▶ [Passage to read]:
++++++++
Anchor: While most South Koreans spend time with their parents and siblings during the four-day Lunar New Year holiday, some remain divided from their loved ones by the border to the North. KBS has obtained recordings of separated families in North Korea discussing their hopes for reunion.
Our Kim In-kyung has more.
Report: North Koreans separated from their families in the South say they are worried about their siblings’ health, and they hope to meet them before they die.
A North Korean man who visited his parents' grave on a hill in North Pyeongan Province with his son prayed for his older brother in the South.
[Soundbite: a separated family member in North Korea]
"Father, Mother... Please look after my brother's family so they may all be healthy. Please be well until the day we meet."
The North Korean man said he is keeping the only relic left by his parents, an earthenware jar, to give it to his older brother.
A North Korean woman talked about being separated from a relative in the South.
[Soundbite: a separated family member in North Korea]
"There is no way to express my feelings about never meeting my elder brother-in-law when we are so far away, separated across North and South."
Another North Korean woman cried, saying her only hope is to meet her family in South Korea before she dies.
++++++++
▶ [The records]:
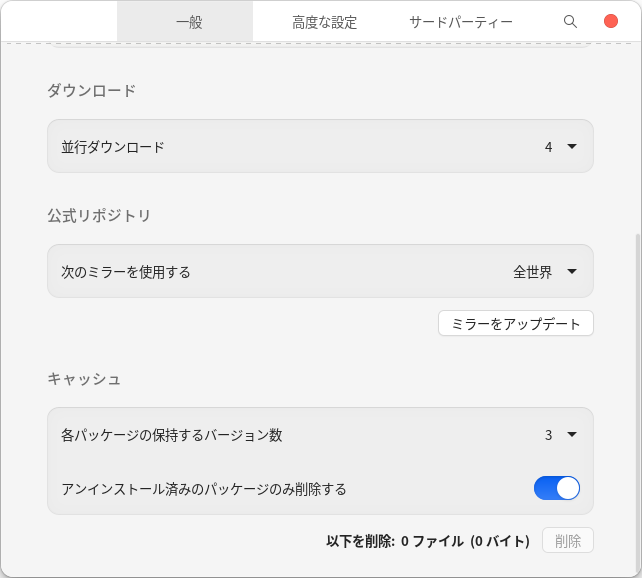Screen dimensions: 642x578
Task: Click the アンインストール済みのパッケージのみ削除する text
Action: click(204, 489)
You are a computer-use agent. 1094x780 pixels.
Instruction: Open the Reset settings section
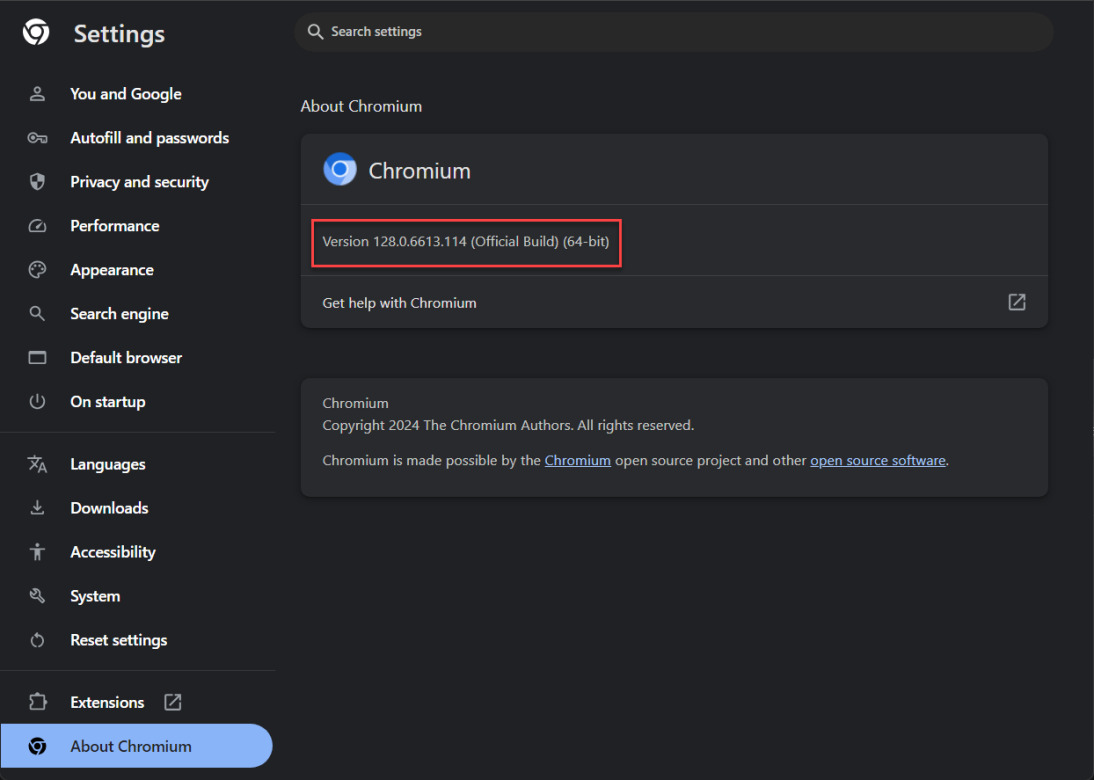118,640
++++++++
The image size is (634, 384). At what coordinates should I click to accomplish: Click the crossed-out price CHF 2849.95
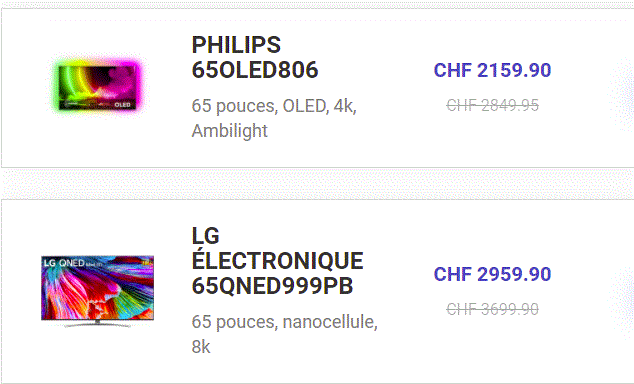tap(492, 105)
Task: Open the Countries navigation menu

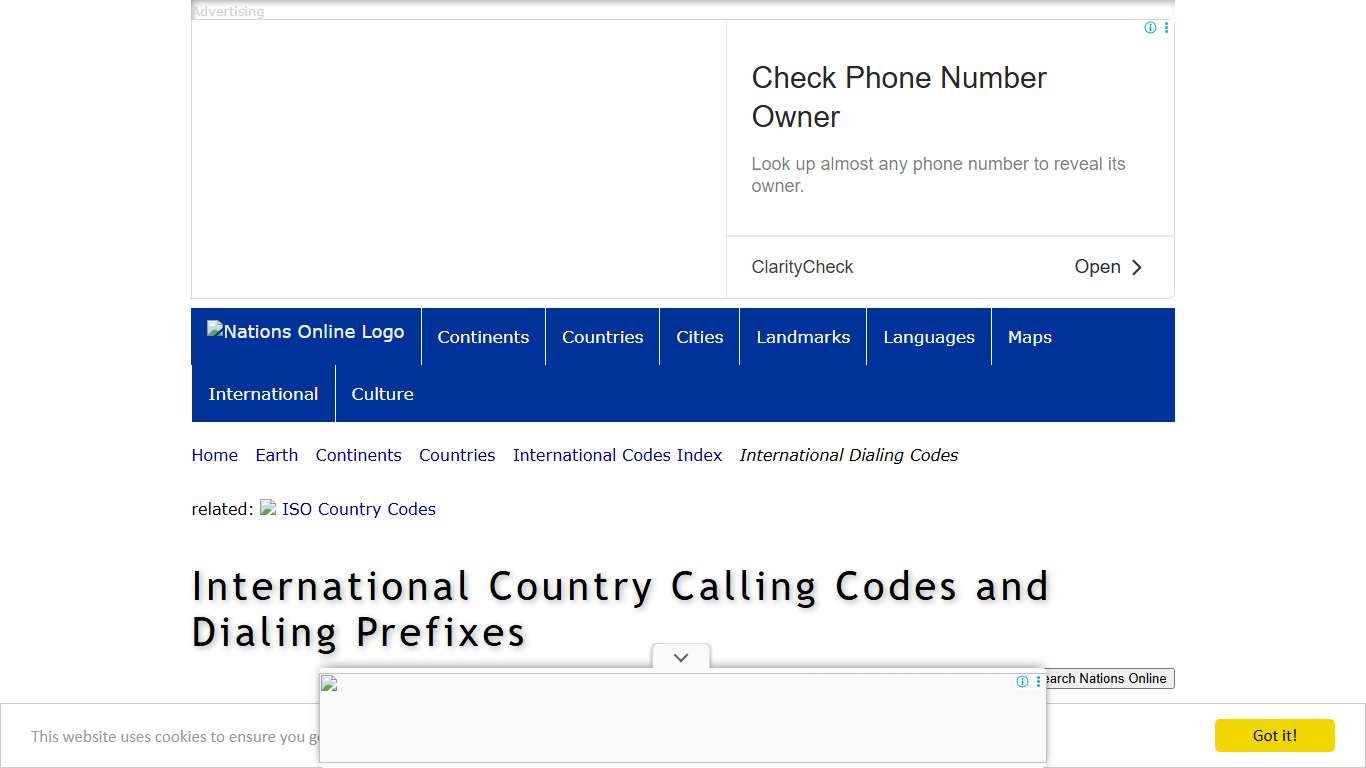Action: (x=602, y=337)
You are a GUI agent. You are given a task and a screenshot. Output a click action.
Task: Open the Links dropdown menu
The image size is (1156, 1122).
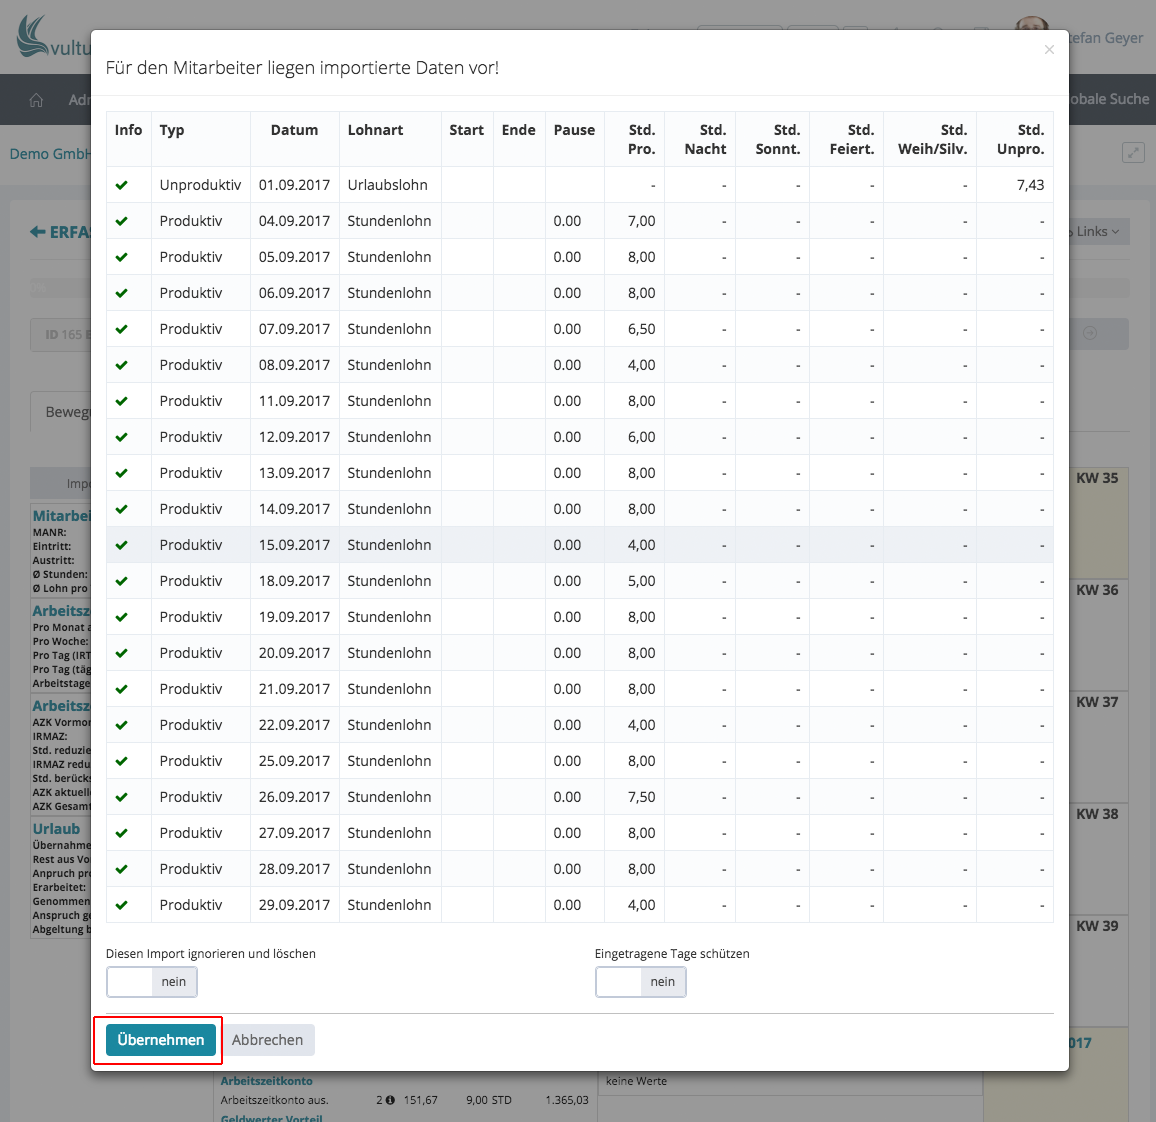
++++++++
▶ [Exercise set]:
a) Rescale the stretch of the records from the line containing "Task: Open the Countries navigation menu" through the line containing "The image size is (1156, 1122).": write those lines out again, requests included, multiplying every coordinate in the answers by 2.25 and rounding to whole numbers, with halves rounded up. Leave the pictures out.
b) Take the news report on separated families in North Korea further, picking up after its final sentence.

▶ [Answers below]:
a)
Task: Open the Countries navigation menu

Action: (x=1355, y=758)
You are a GUI agent. You are given a task and a screenshot. Output a click action.
Task: Open the Links dropdown menu
The image size is (1156, 1122).

b)
[Soundbite: a separated family member in North Korea]
"No one who hasn't been separated from their siblings can understand. I cannot sleep at night and I look at the moon thinking my brother may stare at the same moon. I wish I can meet him just once before I die."
North Korea's separated families are waiting to meet their relatives in the South and pour a glass of rice wine in ancestral rituals for their parents who have passed away.
About 73-thousand South Koreans are on a waiting list to meet their relatives in the North. Roughly 80 percent of them are more than 70 years old and time is running out to reunite with their loved ones.
But most have already lost their chance, considering millions of Koreans were divided by the Korean War between 1950 and 1953.
Kim In-kyung, KBS World Radio News.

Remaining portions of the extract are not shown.